本棚を整理していると、読んだ覚えのない本をたくさん見つけた。前記事ではその中から「絞首台からのレポート」ユリウス・フチーク著を取り上げたが、本書もその中の一つである。見つけた場所からして、同じく20年ぐらい前に読んだのだろう。本書は100ページ超と薄く、手紙であるため手軽に読める。
そのためか自宅でありながら、つい立ち読みしてしまう。アル中ハイマーには、立ち読みの方が緊張感があって気分が出るようだ。ついでに、カウンタがあって美しいお姉さんから凝視でもされたらもっと集中できるのだが。
ローザ・ルクセンブルクは、マルクス主義の政治革命家で、本書は、投獄中、リープクネヒトの妻となった友人宛てに書いた手紙集である。
そう言えば学生時代、マルクス主義やら独裁者の思想などの本ばかり読んでいた時期があった。あまりにも暇だったのだろう。ただ、この頃読んだ本の内容はほとんど覚えていない。当時は、アル中ハイマーには政治思想など理解できないと諦めたものである。
しかし、本書は政治色を微塵も感じさせない。ローザは、政治犯として投獄され、いずれ虐殺される運命にある。そうした暗い人生を加味して読んでも、獄中で書かれたものとは信じられないほどの穏やかさがある。自然の風景が語られ、詩の朗読があり、思い出が語られ、時折、囚われの身の心境を覗かせる。読書しているというよりは、風景画を鑑賞しているかのようだ。人間は自分の運命を悟ると、その瞬間を大切にするだろうか。風景を描写する表現力に文学的な価値がありそうなのは、おいらのようなド素人にでもなんとなく伝わる。
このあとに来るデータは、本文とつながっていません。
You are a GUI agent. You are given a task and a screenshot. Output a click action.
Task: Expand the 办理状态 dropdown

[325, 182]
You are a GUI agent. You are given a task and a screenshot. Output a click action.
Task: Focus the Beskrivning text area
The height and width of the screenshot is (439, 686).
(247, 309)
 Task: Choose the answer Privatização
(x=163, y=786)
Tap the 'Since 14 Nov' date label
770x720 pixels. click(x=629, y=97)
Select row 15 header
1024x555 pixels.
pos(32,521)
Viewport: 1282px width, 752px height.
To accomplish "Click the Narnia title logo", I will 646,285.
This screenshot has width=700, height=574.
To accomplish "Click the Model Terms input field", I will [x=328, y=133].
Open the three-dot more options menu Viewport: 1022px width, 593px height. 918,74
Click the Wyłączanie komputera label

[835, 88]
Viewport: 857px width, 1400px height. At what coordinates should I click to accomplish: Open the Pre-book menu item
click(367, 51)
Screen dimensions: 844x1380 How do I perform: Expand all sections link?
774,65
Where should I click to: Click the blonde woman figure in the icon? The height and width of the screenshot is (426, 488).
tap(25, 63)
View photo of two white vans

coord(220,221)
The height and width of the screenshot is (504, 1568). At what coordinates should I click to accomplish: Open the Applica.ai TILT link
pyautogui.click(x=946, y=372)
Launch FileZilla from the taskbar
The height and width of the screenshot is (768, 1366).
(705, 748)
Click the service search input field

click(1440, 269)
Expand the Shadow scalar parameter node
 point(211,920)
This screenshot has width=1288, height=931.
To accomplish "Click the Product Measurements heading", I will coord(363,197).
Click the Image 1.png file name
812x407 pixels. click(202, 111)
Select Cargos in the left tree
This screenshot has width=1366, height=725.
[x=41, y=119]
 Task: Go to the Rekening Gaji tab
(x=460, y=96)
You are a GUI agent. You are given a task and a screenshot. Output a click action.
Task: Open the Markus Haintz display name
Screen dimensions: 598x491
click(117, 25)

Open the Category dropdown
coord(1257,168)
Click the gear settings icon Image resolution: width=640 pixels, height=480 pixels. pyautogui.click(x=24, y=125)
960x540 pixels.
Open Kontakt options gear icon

ただ、アル中ハイマーにはこの作品の論評ができない。到底およびもしない高度な文学的領域であるように思えるからだ。当時は難し過ぎて記憶できなかったのかもしれない。そもそも本当に読んだのかも疑わしい。今、スコッチを味わいながら当時を思い出そうとしている。そして、だんだんいい感じになってきた。あー気持ちええ!えーっと!今、何してたんだっけ?そうだF1を観るんだった。